O Irã confirmou nesta quarta-feira, 22, que a Guarda Revolucionária Islâmica apreendeu duas embarcações no Estreito de Ormuz, transferindo-as para águas sob sua jurisdição. Os navios em questão são o MSC Francesca, registrado no Panamá, e o Epaminondas, de bandeira da Libéria. Essa ação ocorre um dia após a extensão do cessar-fogo na área por parte dos Estados Unidos.
De acordo com a Guarda Revolucionária, os navios estavam operando sem a devida autorização e violando normas marítimas, além de manipularem sistemas de navegação, o que colocava em risco a segurança marítima ao tentarem sair do Estreito de Ormuz de forma clandestina. A informação foi divulgada em um comunicado pela emissora estatal IRIB.

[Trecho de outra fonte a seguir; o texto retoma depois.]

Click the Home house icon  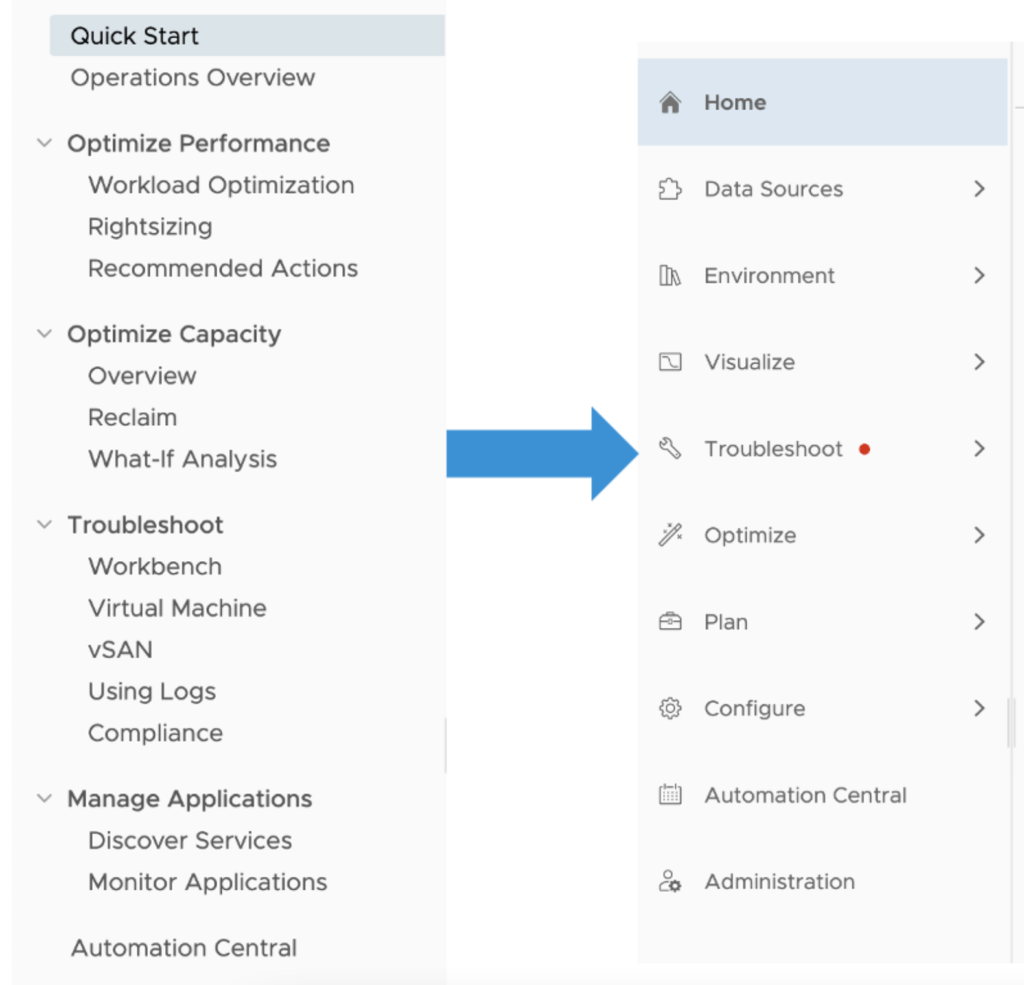tap(670, 102)

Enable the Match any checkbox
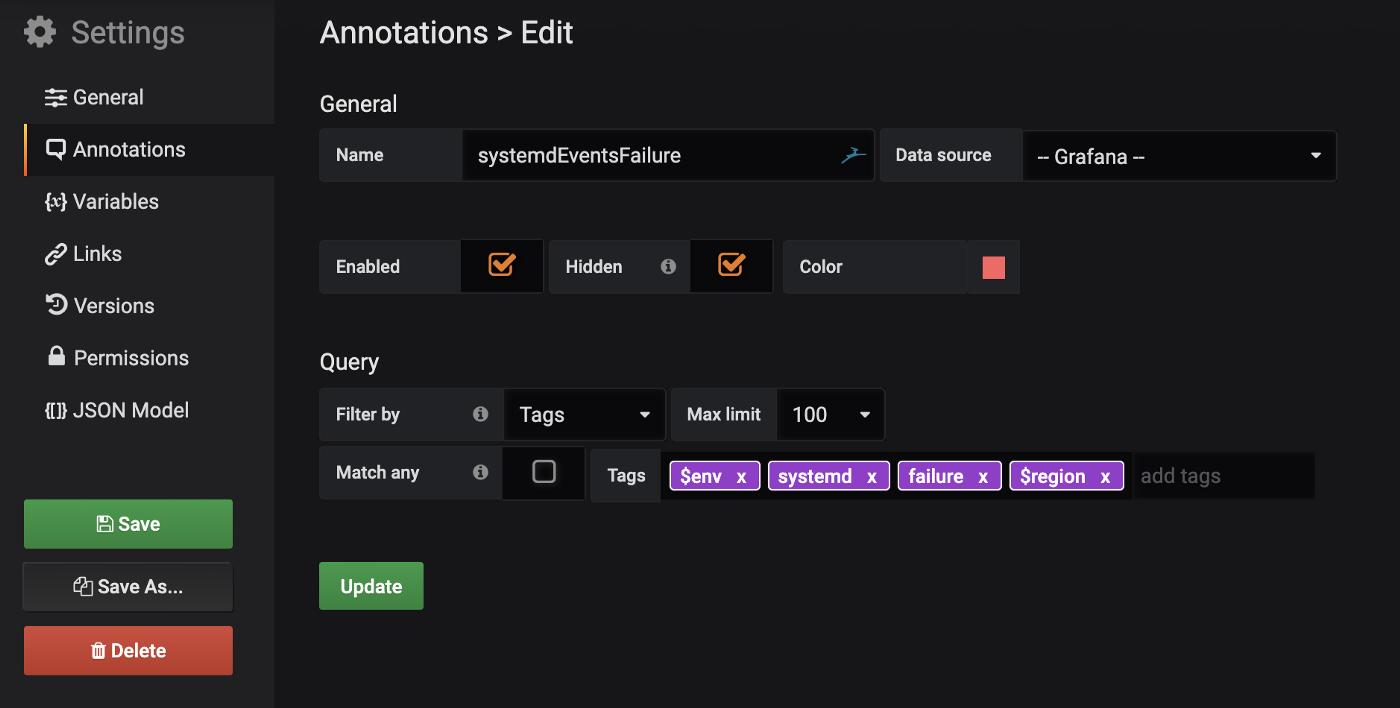tap(543, 472)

As embarcações foram interceptadas e detidas em cumprimento ao que foi classificado como proteção dos direitos nacionais do Irã. A situação gerou preocupação na comunidade internacional, especialmente após relatos de que, na mesma madrugada, pelo menos três navios porta-contêineres foram atingidos por disparos na região.

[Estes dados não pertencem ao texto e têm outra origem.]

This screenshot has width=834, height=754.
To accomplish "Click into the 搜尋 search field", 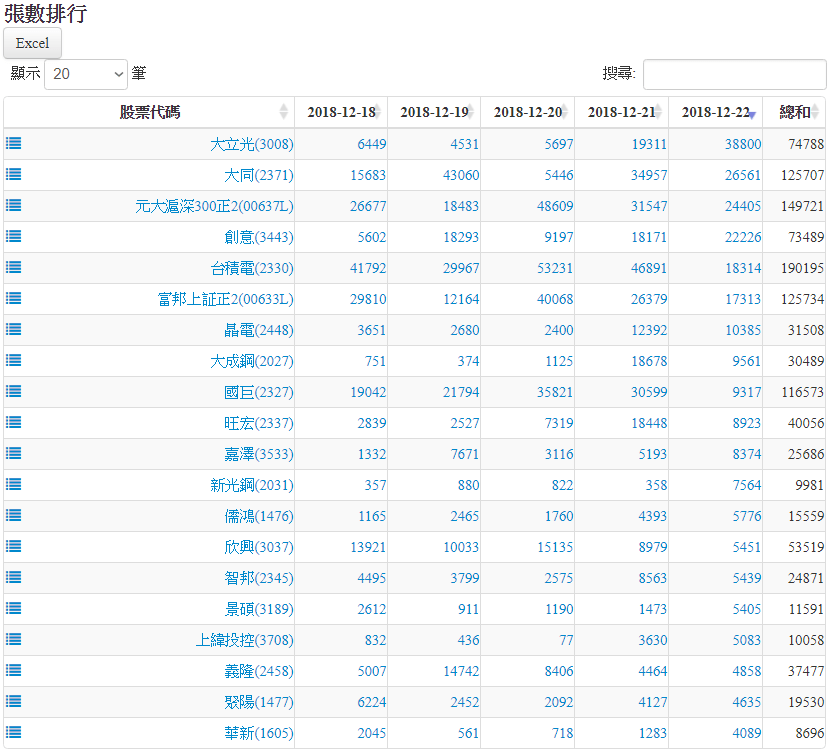I will point(734,74).

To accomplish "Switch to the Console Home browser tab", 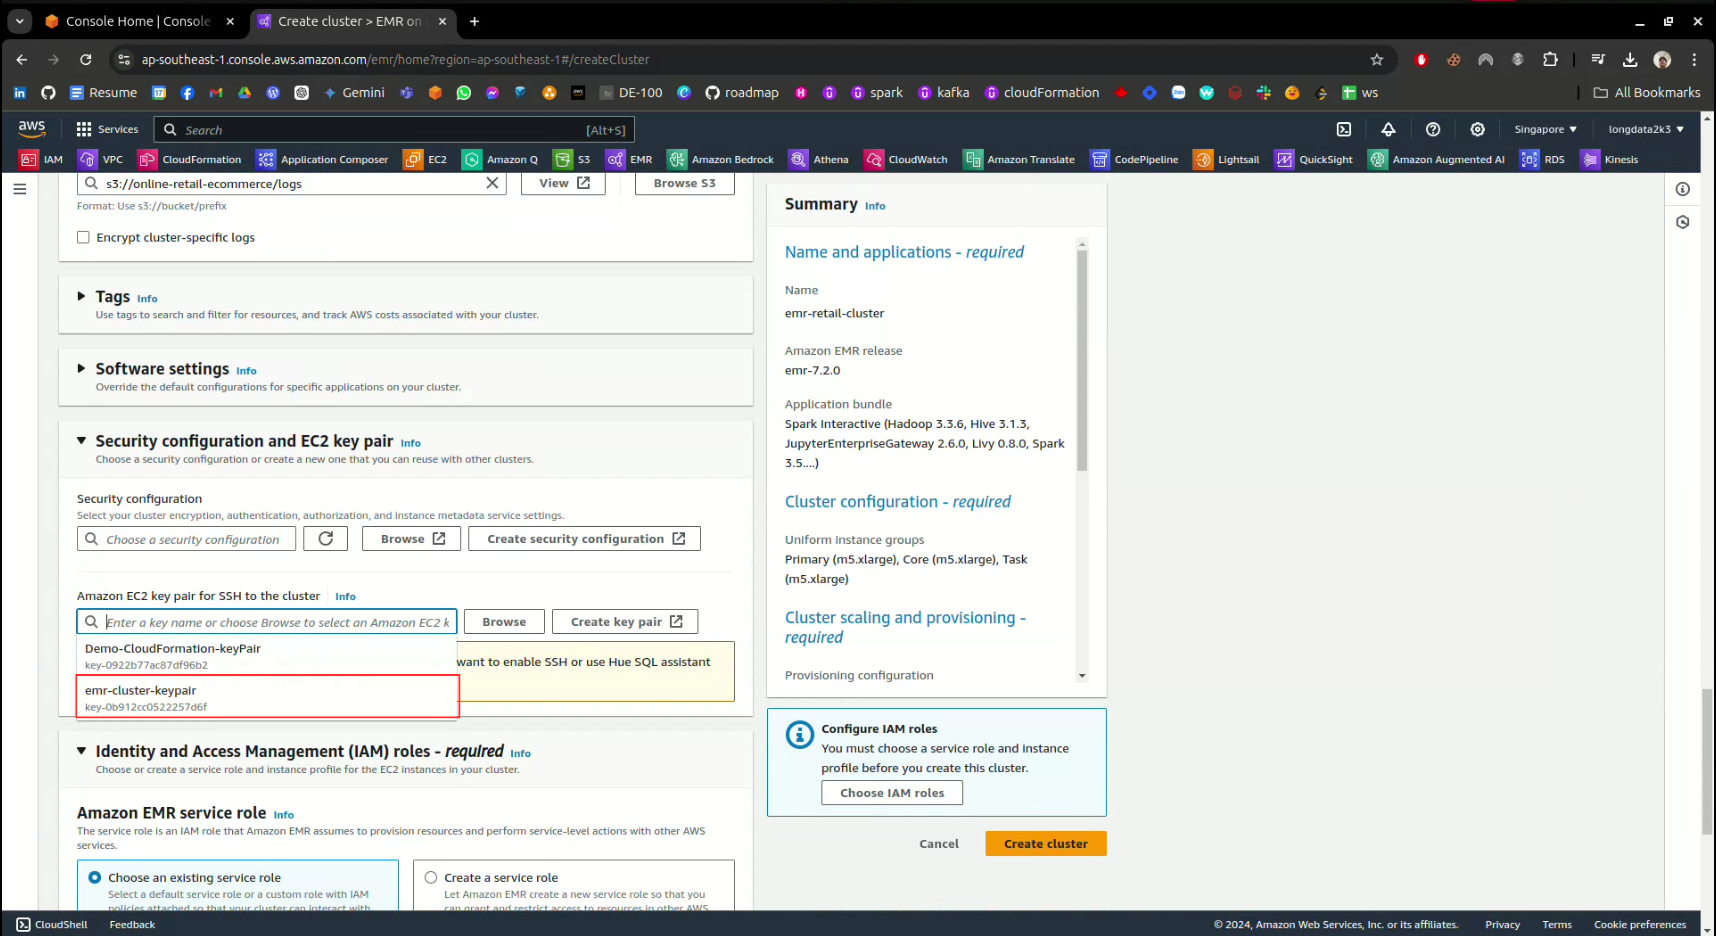I will tap(138, 21).
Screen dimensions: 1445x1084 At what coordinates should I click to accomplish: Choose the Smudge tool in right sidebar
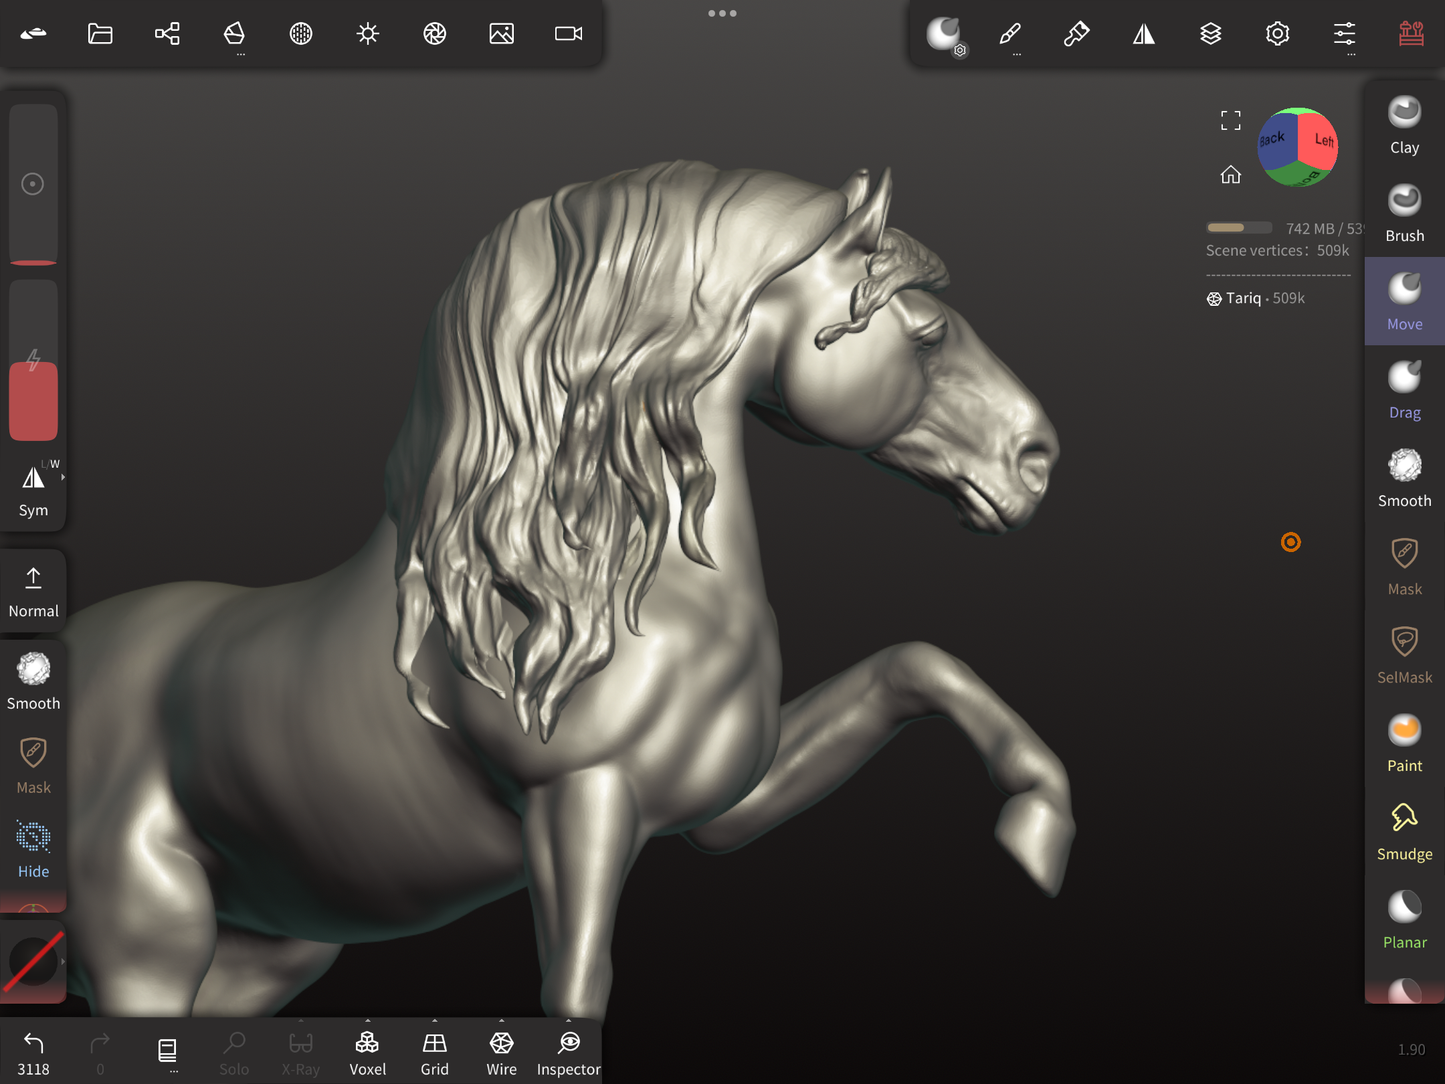coord(1404,831)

Antes do anúncio da Guarda Revolucionária, a agência marítima do Reino Unido, conhecida como UKMTO, e a agência de notícias Reuters já haviam noticiado os incidentes envolvendo os navios. O site de rastreamento internacional Marine Traffic indicou que as embarcações apreendidas estão paradas ao largo da costa iraniana.
Além dos dois navios sob custódia, informações da mídia iraniana mencionam que uma terceira embarcação, de bandeira grega, também teria sido alvo de disparos da Guarda Revolucionária e encontra-se inoperante na costa do Irã. Esses eventos trazem à tona as tensões marítimas na região e as implicações que podem ter nos interesses internacionais.